I think a big part of why people feel the need to say Fi-users can be selfish is because of the whole "feelers are so nice" and "INFPs are so sweet and cute" stereotypes. There's definitely people who think Fi/Fe = nice, while Te/Ti = mean/bossy/unfeeling. Or sometimes Fi = nice, Fe = manipulative, etc. Which is all kinds of nonsense, and then people feel the need to jump in and remind everyone that Fi-users are no less human than other types and that includes potential selfishness.

And then also, as some other people have pointed out in this thread, Fi-users can sometimes be very self-centered, in ways that specifically relate back to Fi. It's worthwhile to be aware of potential issues if you do use Fi.

My personal experience is that as I get older, I gravitate far more towards types who have Fe rather than Fi in their primary four functions and I find myself more and more alienated by Fi. I do value my morals highly, but I'm fairly willing to shift them in the face of new evidence, and I'm always interested in hearing out perspectives that are very outside of my own, within certain limits of course. I find there are some Fi-users who struggle a bit more with that because morals seem a very instinctual thing to them.

I also tend to adapt to the group's mood/atmosphere to some extent, which I think is a Fe thing, whereas Fi-users are moreso relatively the same no matter what's happening around them.
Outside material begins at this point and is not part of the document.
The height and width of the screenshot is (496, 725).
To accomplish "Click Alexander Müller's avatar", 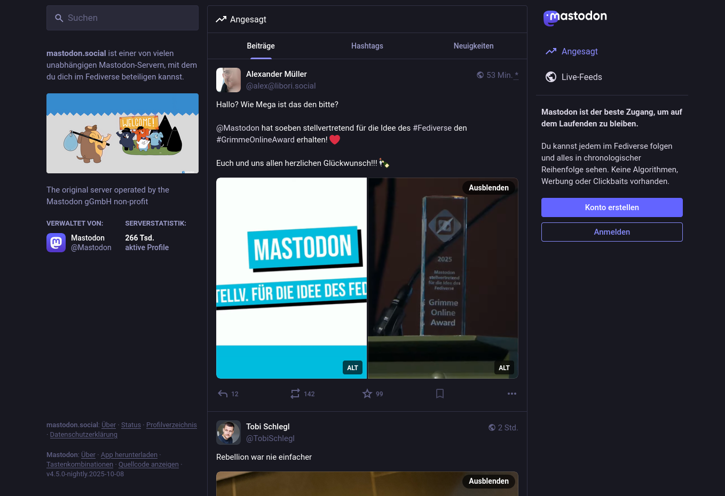I will tap(228, 80).
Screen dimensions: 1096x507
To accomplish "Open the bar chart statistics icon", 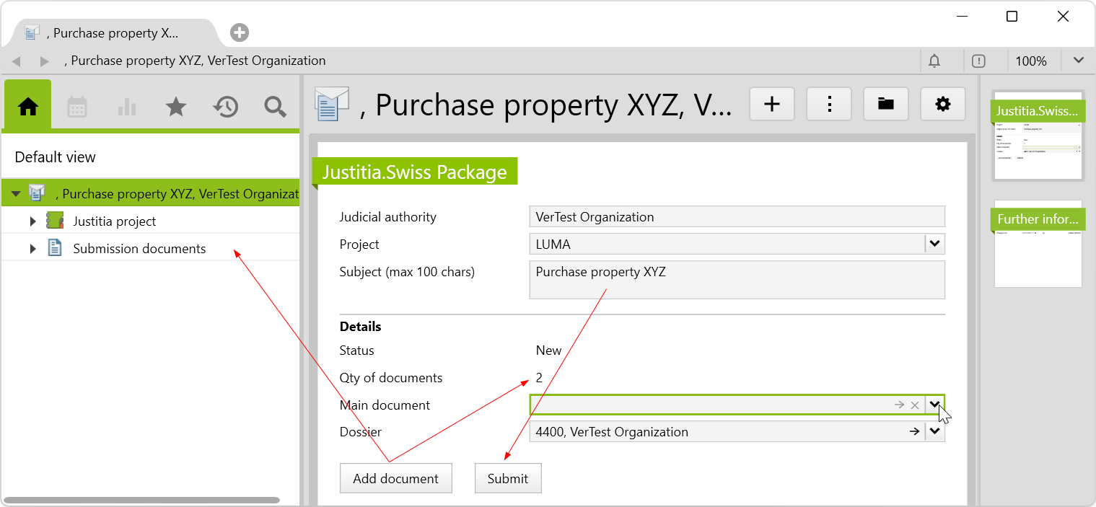I will point(127,107).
Depending on the kind of person they are, it can make me a little annoyed sometimes. It can come across as a lack of care for other people imo. Like for instance, I'm all good to be polite and play along temporarily with someone I don't really like for the sake of social harmony, even if I don't want them around me during my free time. I find there can be way more public friction between two Fi-types who rub each other the wrong way, because they don't care that much about keeping social harmony. That can also come across as its own type of selfishness.

But anyway, of course Fi users can be wonderful, kind and selfless people. It's just that it's not an inherently perfect function, morally.


----------



## Enistery (Feb 13, 2015)

Charus Channeling said:


> Yes, I'm here. No idea why you need to bring it up when It is already obvious, unless you seem to be looking to start a fight because you havent gotten over it, either please dont, I dont have the emotional capacity for it.
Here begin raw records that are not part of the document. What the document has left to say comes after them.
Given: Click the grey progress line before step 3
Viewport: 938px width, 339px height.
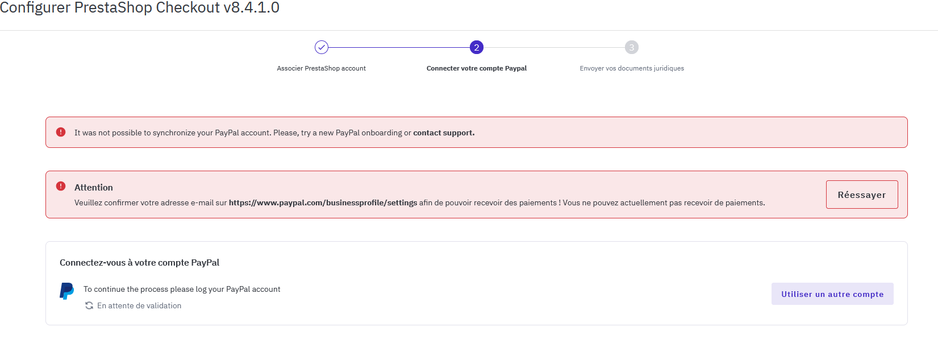Looking at the screenshot, I should pos(554,47).
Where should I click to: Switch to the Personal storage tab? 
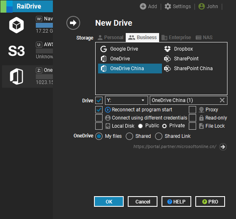click(110, 38)
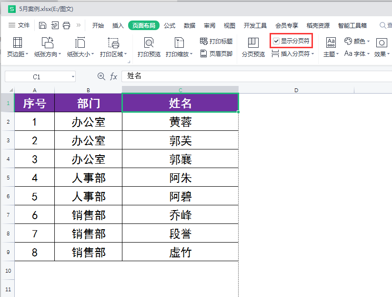Open the 文件 (File) menu
392x297 pixels.
[x=19, y=25]
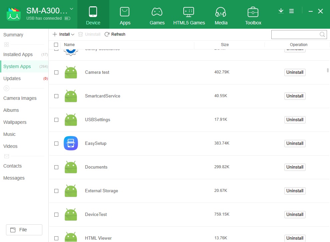Click Refresh to reload the app list
This screenshot has width=330, height=242.
coord(115,34)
Nah, not looking to start a fight, just find it interesting that only a few months ago you were ready to die on the cliff that Fi = whiny and weak and while I don't believe you ever said the word 'selfish,' I wouldn't have been shocked if you did. Now that's what I call character development!

I would agree tho -- most people do tend to obfuscate Fi into selfishness but then again most people tend to do that with all introverted functions...after all, they focus on the self and can present to their extroverted counterparts as being selfish. Ti is about developing systems for the user while Te is about relying on external frameworks, right? So Ti can be seen as 'selfish' to dominant-Te reasons for the same reason Fe-users can see Fi as being selfish when they're not. They're just different ways of doing things.


----------



## Bluezone (Dec 24, 2018)

I don't think selfishness is part of a Fi personality. 
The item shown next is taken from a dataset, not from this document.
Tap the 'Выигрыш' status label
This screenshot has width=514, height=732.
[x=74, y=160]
Selfishness to my understanding is being dominant over people, no matter what. They are happy when people agree, whatever they have to say and there can't be any other opinion besides their own. 

I avoid those kinds of people...


----------



## Bunniculla (Jul 17, 2017)

Bluezone said:


> I don't think selfishness is part of a Fi personality.
> 
> Selfishness to my understanding is being dominant over people, no matter what. They are happy when people agree, whatever they have to say and there can't be any other opinion besides their own.
> 
> I avoid those kinds of people...


Right, there’s a difference between selfish and self focused. The key is the intention, not the action.


----------



## ai.tran.75 (Feb 26, 2014)

Zeri said:


> Well.... I think Fi users can come across self-absorbed at times, due to their tendency to relate things 'back to them' and 'their experiences'. Example:
> 
> Me: 'Urgh... I had the worst day today...."
> Fi-user: Urgh...tell me about it! Mine was a horrible! My boss is such a jerk.
> ...



Ive made a thread about this - fi have a tendency to relate with others by common experiences and find comfort in such- Fe on the other hand will try to solve the issue and that’s where the conflict lies . Since fi is inward - they tend to understand their emotions above all else tend to not vent until the matter is resolved , they’re not asking for opinions or advice - Fe otoh have a tendency to solve- and in that sense it seems invasive bc Fi would feel “ why are you telling me this , I didn’t ask for your opinion ?”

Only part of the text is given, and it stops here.